DE10-Nano: FPGA to HPS data transfer


Introduction


To further explore the DE10-Nano development board I decided to start a new project. I would like to create one that streams data from the FPGA to the HPS.

These are my requirements defining the main functions of the project:

  • Transfer data from FPGA embedded RAM to HPS SDRAM
  • Transfer using the FPGA-to-HPS bridge (F2H bridge)
  • Transfer using the FPGA-to-SDRAM interface (F2S interface)
  • Find the fastest transfer throughput
  • For data transfer complete, use an interrupt triggered from the FPGA
  • Support sending parameters from the HPS to the FPGA
  • Use a hardware timer to measure transfer throughput
  • Verify the transferred data

Gathering information


Documents with useful information

After reading through many technical manuals and studying various projects, building my project became feasible. Let me review my findings with you.

Interconnecting data bus

On the Cyclone V SoC FPGA there are four types of data buses where data can cross the two fabric:

Data bus Number of ports Master data width (in bits) Slave data width (in bits) Protocol
FPGA-to-HPS bridge (F2H bridge) 1 32, 64, or 128 64 AXI-3
FPGA-to-SDRAM interface (F2S interface) 1 to 3 (AXI-3) or
1 to 6 (Avalon-MM)
32, 64, 128, or 256 (total limited to 256) 64, 2x64, or 4x64 AXI-3 or Avalon-MM
HPS-to-FPGA bridge (H2F bridge) 1 32, 64, or 128 64 AXI-3
Lightweight HPS-to-FPGA bridge (L2F bridge) 1 32 32 AXI-3

Since we want to transfer from the FPGA to the HPS, we can use the F2H bridge and the F2S interface to write data into the HPS SDRAM. I will use the AXI-3 protocol because it is available for all data buses.

Cache maintenance

When L1 or L2 data cache are enabled we need to manage them on data transfers with the HPS SDRAM.
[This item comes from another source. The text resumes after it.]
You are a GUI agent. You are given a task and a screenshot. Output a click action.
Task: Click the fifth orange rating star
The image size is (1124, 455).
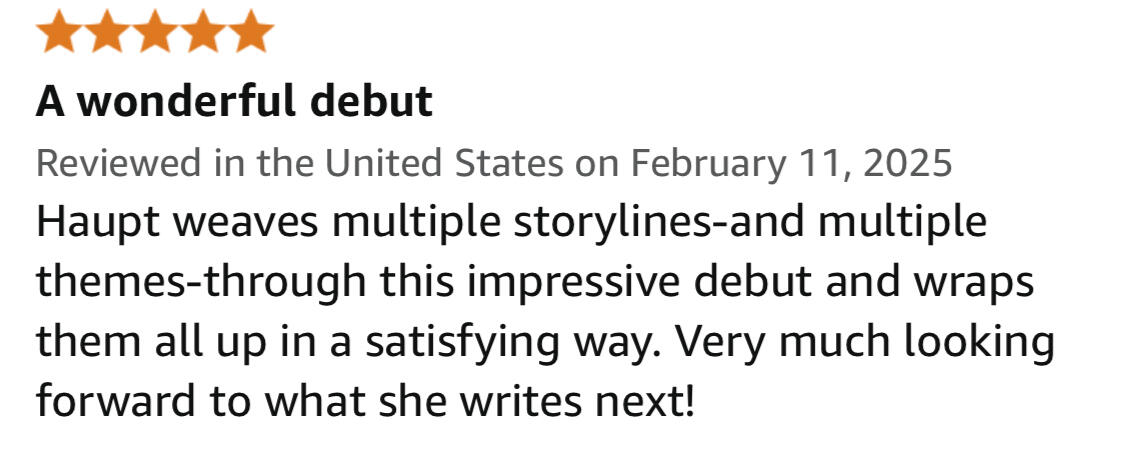[x=251, y=31]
Data transfer over the F2H bridge and ACP

SDRAM access through the F2H bridge is cache coherent but only when used with the ACP memory map. With this method we don't need to apply any cache maintenance.

The ACP memory map is provided by the ACP ID Mapper (A HPS component) which manages a 1GB cache coherency window and also maps 12-bit AXI IDs for it to work.

The Accelerator Coherency Port (ACP) (An ARM MPCore component) integrated in the Snoop Control Unit (SCU) provides a slave port to the ACP ID Mapper. The ACP ID Mapper receives the read & write accesses from the F2H bridge and generates corresponding AXI requests to the ACP, which works with the SCU to make the actual cache coherent access with the SDRAM.

The 1 GB cache coherent window (SDRAM memory map) facing the ACP is remappable within the 4 GB Arm Cortex-A9 MPCore address space. By default it is mapped to the bottom of the SDRAM, i.e. address range: 0x00000000 to 0x3FFFFFFF.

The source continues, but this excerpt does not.